Exercise instructions =
**A.** Can you reproduce the part of the bitmap traversal email that opens with the words containing "From: Taylor Blau" and closes with "2021 with Peff."?
**B.** Would you continue the bitmap traversal patch email from the point where it stops?

Excerpt provided =
From: Taylor Blau <me@ttaylorr.com>
To: git@vger.kernel.org
Cc: Jeff King <peff@peff.net>,
Derrick Stolee <derrickstolee@github.com>,
Junio C Hamano <gitster@pobox.com>
Subject: [PATCH 0/3] pack-bitmap: boundary-based bitmap traversal
Date: Mon, 24 Apr 2023 20:00:17 -0400 [thread overview]
Message-ID: <cover.1682380788.git.me@ttaylorr.com> (raw)
Here is a short (but dense) series that I worked on towards the end of
2021 with Peff.
Its goal is to improve the bitmap traversal we implement in
prepare_bitmap_walk(). Specifically, it avoids building up a complete
bitmap of the "haves" side, and instead uses a combination of (a)
UNINTERESTING commits between the tips and boundary, and (b) the
boundary itself.
The gory details are laid out in 3/3, but the high-level overview of the
new algorithm to compute the set of objects between "haves" and "wants"

(Stored dataset items)
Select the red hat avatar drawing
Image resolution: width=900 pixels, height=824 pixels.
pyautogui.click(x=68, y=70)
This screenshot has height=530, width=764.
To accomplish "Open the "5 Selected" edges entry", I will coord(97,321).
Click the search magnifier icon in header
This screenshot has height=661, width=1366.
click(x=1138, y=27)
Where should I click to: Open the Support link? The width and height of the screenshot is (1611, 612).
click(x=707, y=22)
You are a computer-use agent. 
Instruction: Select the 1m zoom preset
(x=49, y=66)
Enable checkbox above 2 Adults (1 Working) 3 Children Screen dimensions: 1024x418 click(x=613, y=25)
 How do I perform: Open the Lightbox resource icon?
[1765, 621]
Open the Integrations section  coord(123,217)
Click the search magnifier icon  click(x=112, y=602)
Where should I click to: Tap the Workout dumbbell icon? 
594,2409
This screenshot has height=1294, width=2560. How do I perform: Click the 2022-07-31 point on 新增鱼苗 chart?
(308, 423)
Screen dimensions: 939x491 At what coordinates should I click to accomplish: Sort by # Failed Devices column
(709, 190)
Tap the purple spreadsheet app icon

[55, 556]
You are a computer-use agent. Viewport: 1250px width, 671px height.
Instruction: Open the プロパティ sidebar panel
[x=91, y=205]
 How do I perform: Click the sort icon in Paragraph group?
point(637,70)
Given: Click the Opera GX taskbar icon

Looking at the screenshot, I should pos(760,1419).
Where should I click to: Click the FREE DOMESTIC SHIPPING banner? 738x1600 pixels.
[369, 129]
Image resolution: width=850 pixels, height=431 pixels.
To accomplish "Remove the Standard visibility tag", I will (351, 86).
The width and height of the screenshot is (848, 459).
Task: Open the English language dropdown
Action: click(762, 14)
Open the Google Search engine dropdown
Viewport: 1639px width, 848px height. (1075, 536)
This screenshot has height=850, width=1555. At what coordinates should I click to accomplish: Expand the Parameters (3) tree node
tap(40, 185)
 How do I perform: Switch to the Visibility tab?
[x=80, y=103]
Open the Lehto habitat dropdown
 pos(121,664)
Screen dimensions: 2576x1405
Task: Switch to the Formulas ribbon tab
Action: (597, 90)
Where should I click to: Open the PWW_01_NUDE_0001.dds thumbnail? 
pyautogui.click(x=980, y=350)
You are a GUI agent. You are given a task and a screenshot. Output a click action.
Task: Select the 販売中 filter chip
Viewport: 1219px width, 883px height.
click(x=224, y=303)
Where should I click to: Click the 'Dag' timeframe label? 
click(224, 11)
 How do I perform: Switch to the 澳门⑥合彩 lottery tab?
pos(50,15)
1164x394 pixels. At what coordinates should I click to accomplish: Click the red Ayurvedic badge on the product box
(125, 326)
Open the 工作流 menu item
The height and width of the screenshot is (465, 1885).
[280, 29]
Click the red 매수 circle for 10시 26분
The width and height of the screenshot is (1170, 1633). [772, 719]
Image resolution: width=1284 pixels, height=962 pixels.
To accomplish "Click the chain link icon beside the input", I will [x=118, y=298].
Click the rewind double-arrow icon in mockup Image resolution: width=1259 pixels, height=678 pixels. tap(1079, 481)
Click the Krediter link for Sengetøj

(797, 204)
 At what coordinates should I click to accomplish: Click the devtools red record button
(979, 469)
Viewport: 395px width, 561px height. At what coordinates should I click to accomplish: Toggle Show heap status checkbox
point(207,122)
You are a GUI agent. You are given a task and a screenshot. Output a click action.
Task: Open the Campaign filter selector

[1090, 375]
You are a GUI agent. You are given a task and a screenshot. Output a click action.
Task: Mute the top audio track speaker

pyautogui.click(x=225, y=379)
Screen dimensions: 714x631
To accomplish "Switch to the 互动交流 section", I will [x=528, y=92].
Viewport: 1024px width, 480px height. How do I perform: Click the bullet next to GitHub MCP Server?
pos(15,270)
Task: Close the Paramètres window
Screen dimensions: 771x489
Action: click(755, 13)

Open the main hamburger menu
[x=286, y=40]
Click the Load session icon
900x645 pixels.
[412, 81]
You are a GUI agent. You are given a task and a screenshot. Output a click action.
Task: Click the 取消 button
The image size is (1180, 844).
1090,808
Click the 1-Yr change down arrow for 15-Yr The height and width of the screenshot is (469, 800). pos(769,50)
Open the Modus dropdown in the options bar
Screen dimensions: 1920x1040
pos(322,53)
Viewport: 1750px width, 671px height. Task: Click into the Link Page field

Answers =
**A.**
From: Taylor Blau <me@ttaylorr.com>
To: git@vger.kernel.org
Cc: Jeff King <peff@peff.net>,
Derrick Stolee <derrickstolee@github.com>,
Junio C Hamano <gitster@pobox.com>
Subject: [PATCH 0/3] pack-bitmap: boundary-based bitmap traversal
Date: Mon, 24 Apr 2023 20:00:17 -0400 [thread overview]
Message-ID: <cover.1682380788.git.me@ttaylorr.com> (raw)
Here is a short (but dense) series that I worked on towards the end of
2021 with Peff.

**B.**
using bitmaps is:
1. Build a (partial) bitmap of the haves side by first OR-ing any
bitmap(s) that already exist for UNINTERESTING commits between the
haves and the boundary.
2. For each commit along the boundary, add it as a fill-in traversal
tip (where the traversal terminates once an existing bitmap is
found), and perform fill-in traversal.
3. Build up a complete bitmap of the wants side as usual, stopping any
time we intersect the (partial) haves side.
This improves many cases where using bitmaps was significantly *slower*
than regular, non-bitmap traversal. In some instances, using bitmaps is
still slower than the non-bitmap case, but it is a substantial
improvement over the classic bitmap walk.
$ ours="$(git branch --show-current)"
argv="--count --objects $ours --not --exclude=$ours --branches"
hyperfine \
-n 'no bitmaps' "git.compile rev-list $argv" \
-n 'existing bitmap traversal' "git rev-list --use-bitmap-index $argv" \
-n 'this commit' "git.compile rev-list --use-bitmap-index $argv"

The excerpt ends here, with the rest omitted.